Hydraulic Head in Groundwater

The distribution of hydraulic heads within an aquifer defines where groundwater will proceed. In a hydrostatic example (left figure), where the hydraulic head is fixed, there is no flow. Nevertheless, suppose there is a difference in the hydraulic head from top to bottom due to draining from the bottom (right figure). In that case, the water will flow downward due to the variance in the head, also named the hydraulic gradient.

Atmospheric Pressure

Although it is a convention to apply gauge pressure in the hydraulic head calculation, it is more accurate to use total pressure (gauge pressure + atmospheric pressure), because this is indeed what forces groundwater flow. Regularly detailed observations of barometric pressure are not accessible at each well over time, so this is frequently overlooked.

The effects of atmospheric pressure variations on water levels perceived in wells have been recognized for many years.
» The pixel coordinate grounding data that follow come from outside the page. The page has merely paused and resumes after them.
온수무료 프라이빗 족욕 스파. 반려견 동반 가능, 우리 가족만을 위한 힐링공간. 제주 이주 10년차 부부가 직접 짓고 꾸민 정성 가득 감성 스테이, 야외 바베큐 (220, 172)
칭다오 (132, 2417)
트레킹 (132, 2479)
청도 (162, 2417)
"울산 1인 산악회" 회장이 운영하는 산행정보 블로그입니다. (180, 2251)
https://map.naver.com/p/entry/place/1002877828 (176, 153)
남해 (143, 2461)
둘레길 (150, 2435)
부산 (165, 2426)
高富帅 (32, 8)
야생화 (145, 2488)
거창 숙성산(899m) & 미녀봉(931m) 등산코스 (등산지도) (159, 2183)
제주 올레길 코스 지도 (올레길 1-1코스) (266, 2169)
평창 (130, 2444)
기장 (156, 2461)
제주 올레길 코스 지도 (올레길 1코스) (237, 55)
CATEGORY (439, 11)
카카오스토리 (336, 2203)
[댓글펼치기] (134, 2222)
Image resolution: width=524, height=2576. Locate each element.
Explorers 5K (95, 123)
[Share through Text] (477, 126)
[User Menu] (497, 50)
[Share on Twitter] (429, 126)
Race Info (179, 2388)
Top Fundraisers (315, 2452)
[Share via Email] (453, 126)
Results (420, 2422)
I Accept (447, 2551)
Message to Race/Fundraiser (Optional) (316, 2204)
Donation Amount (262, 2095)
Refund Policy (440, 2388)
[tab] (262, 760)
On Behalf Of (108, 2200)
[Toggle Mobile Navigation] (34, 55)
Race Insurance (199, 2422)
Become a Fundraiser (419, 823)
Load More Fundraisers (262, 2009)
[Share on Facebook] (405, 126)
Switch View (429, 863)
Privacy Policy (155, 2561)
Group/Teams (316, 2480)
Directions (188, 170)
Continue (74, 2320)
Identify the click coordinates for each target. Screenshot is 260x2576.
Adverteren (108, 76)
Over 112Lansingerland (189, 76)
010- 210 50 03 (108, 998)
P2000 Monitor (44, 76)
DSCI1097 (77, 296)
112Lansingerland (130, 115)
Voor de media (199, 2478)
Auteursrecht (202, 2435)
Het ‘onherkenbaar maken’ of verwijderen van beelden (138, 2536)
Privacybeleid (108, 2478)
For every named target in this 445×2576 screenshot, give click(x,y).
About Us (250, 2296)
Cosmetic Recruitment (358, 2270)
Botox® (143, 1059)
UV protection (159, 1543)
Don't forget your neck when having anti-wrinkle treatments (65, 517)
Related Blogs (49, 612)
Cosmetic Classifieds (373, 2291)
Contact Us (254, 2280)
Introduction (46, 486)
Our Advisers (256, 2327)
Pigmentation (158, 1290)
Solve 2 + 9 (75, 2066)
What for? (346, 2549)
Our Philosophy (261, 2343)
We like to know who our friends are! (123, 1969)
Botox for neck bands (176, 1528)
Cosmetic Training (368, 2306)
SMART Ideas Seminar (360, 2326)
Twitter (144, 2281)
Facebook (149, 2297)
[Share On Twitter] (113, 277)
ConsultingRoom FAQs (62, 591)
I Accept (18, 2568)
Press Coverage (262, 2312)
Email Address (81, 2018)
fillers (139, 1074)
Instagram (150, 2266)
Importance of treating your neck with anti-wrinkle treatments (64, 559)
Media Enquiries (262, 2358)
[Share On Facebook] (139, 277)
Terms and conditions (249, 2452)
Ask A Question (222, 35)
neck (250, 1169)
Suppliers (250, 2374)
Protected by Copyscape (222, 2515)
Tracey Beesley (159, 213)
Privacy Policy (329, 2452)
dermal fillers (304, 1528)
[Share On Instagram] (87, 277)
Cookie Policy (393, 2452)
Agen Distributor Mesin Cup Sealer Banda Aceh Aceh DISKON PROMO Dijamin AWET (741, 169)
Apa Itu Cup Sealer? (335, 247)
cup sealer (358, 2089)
The effect is a direct one. An increment in atmospheric pressure is an increase in load on the water in the aquifer, increasing the depth of water. Pascal first qualitatively examined these effects in the 17th century. They were more rigorously explained by the soil physicist Edgar Buckingham employing air flow models in 1907.

Head Loss

Energy is dissipated in any real flowing fluid due to friction; turbulence dissipates even more energy for high Reynolds number flows. This dissipation, named head loss, is split into two main categories: “major losses” connected with energy loss per pipe length and “minor losses” related to fittings, bends, valves, etc. The most popular equation applied to calculate major head losses is the Darcy–Weisbach equation:

$\frac { \triangledown p }{ L } ={ f }_{ D }.\frac { \rho }{ 2 } .\frac { { \left< v \right> }^{ 2 } }{ D } ,$

where the pressure loss per unit length Δp/L is a function of:

ρ, the density of the fluid;

D, the hydraulic diameter of the pipe;

<v>, the mean flow velocity, experimentally measured as the volumetric flow rate per unit cross-sectional area;

${ f }_{ D }$ , the Darcy friction factor.

For comparatively short pipe systems, with a moderately large number of bends and fittings, minor losses can easily beat major losses. In design, minor losses are regularly estimated from tables utilizing coefficients or a more straightforward and less precise reduction of minor losses to equivalent length of pipe, a method frequently employed for shortcut calculations of pneumatic carrying lines pressure drop.